Het lijkt wel alsof we inmiddels gewend zijn aan het extreemrechtse geluid in de Tweede Kamer, maar veertig jaar geleden was dat nog anders. Toen hadden we nog geen gesoigneerde jongemannen in pak die met hun boreale ideeën alle zuurstof uit het politieke debat onttrokken, maar één morsige, bebrilde man van middelbare leeftijd. Zeg maar het type dronken oom bij wie je op een verjaardag zo ver mogelijk uit de buurt bleef: Hans Janmaat. Tijdens de Tweede Kamerverkiezingen van 1989 behaalde hij met zijn extreemrechtse Centrum Democraten (CD) één zetel, geheel tegen het zere been van linkse actievoerders die tijdens zijn beëdiging op het Binnenhof demonstreerden met leuzen als: “Geen racisten en fascisten in parlement en raad.”
Toen al dus.
Janmaat trad in 1982 al toe tot ons parlement, namens de al even extreemrechtse Centrumpartij, met retoriek waar je haren recht van overeind gingen staan. Zijn grootste stokpaardje was dat hij zo snel mogelijk onze multiculturele samenleving wilde afschaffen, een idee dat anno 2022 nog springlevend is in bepaalde kringen.

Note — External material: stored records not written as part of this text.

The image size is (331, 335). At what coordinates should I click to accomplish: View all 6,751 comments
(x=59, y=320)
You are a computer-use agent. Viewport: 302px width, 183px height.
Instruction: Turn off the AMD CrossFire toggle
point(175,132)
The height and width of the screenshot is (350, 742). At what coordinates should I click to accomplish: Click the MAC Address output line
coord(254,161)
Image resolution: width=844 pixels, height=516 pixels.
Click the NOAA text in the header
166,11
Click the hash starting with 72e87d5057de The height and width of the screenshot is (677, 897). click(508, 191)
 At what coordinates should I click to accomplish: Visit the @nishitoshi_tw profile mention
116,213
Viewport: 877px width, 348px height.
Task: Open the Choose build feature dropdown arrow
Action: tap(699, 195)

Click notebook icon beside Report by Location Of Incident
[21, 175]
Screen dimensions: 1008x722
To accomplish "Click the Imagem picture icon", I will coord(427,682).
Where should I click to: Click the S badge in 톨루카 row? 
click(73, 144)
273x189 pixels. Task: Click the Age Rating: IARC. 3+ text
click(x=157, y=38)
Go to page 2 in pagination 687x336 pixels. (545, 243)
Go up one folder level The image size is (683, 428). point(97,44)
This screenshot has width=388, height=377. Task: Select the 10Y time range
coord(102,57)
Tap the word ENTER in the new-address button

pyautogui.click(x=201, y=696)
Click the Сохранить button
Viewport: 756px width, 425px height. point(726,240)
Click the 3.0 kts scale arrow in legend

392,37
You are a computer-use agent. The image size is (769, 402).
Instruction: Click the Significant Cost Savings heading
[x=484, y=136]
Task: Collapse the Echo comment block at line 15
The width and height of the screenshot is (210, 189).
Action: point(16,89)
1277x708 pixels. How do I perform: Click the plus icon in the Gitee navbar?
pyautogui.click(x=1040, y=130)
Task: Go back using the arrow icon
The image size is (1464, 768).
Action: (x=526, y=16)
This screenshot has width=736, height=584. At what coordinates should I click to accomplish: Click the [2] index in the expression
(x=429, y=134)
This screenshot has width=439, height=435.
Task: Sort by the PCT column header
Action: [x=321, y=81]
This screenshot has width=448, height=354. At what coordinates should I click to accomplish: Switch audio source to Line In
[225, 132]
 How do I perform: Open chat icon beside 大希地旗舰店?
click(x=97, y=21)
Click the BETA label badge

Met verkiezingskreten als ‘Vol = vol’ en ‘Eigen volk eerst’ werd hij in de Kamer gekozen, totdat de Centrumpartij van binnenuit wegrotte – een bekend verschijnsel in rechtse kringen – en Janmaat in 1984 uit de partij stapte om de CD op te richten.
Een verzoeningspoging in 1986 liep uit op een drama. Sterker nog, die bijeenkomst in een hotel in het Utrechtse Kedichem was het doelwit van antifascistische actievoerders die rookbommen naar binnen gooiden en brandstichtten. Tijdens die aanslag sprong Janmaats partner Wil Schuurman uit het raam waarbij ze zo ongelukkig op haar been terechtkwam dat die in het ziekenhuis moest worden afgezet.
Even werd gedacht dat dat het einde was van de CD en de Centrumpartij, zeker gezien het feit dat beide partijen tijdens de verkiezingen van 1986 geen enkele zetel haalden. Maar drie jaar later, toen het kabinet-Lubbers II viel en er nieuwe verkiezingen werden uitgeschreven, keerde Janmaat dus terug, meeliftend op de ontevredenheid onder de bevolking van toen. De werkloosheid was hoog, immigranten werden de zondebok en Janmaat gedijde daar prima bij.
Hans Janmaat hield niet van Oranje: ‘Zo’n multiraciaal elftal vind ik geen verbetering’
Het profiel dat we destijds over Janmaat schreven is 33 jaar later nog pijnlijk actueel. Hans Janmaat is al twintig jaar dood, maar de groeiende onvrede van nu is te vergelijken met die van toen. En de ruk naar rechts ook, al was die destijds minder ferm dan nu. Dat komt waarschijnlijk, omdat Janmaat niet het charisma en de welbespraaktheid van de huidige rechtse vleugel had. Nog los van het feit dat zijn opvattingen zo idioot waren dat hij meer dan eens het mikpunt van spot was. Janmaat hield niet van voetbal, en al helemaal niet van Oranje, omdat hij ‘zo’n multiraciaal elftal geen verbetering’ vond. Al snel verpieterde hij in het verdomhoekje, ook omdat zijn politieke carrière steeds meer uit ongewenste intimiteiten, drankmisbruik en frauduleuze praktijken bestond.
Graven in het leven van Janmaat was even moeilijk en onsmakelijk als zoeken naar guldens in een emmer snot, schreven we. Dat geldt tegenwoordig voor meer mensen, vrezen we.